Clinical presentation and survival of smear-positive pulmonary tuberculosis patients of a University General Hospital in a developing country

From January 1995 to August 1997 we evaluated prospectively the clinical presentation, laboratory findings and short-term survival of smear-positive pulmonary tuberculosis (TB) patients who sought care at our hospital. After providing informed, written consent, the patients were interviewed and laboratory tests were performed. Information about survivorship and death was collected through September 1998. Eighty-six smear-positive pulmonary TB patients were enrolled; 26.7% were HIV-seropositive. Seventeen HIV-seronegative pulmonary TB patients (19.8%) presented chronic diseases in addition to TB. In the multiple logistic regression analysis a CD4+ cell count <= 200 cell/mm³ was independently associated with HIV seropositivity.
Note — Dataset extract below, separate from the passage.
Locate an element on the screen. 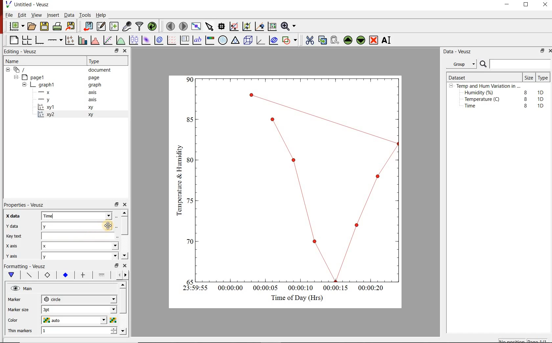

In the Cox regression model, fitted to all patients, HIV seropositivity and age > or = 50 years were independently associated with decreased survival. Among HIV-seronegative persons, the presence of an additional disease increased the risk of death of almost six-fold. Use of antiretroviral drugs was associated with a lower risk of death among HIV-seropositive smear-positive pulmonary TB patients (RH = 0.32, 95% CI 0.10-0.92). In our study smear-positive pulmonary TB patients had a low short-term survival rate that was strongly associated with HIV infection, age and co-morbidities. Therapy with antiretroviral drugs reduced the short-term risk of death among HIV-seropositive patients after TB diagnosis.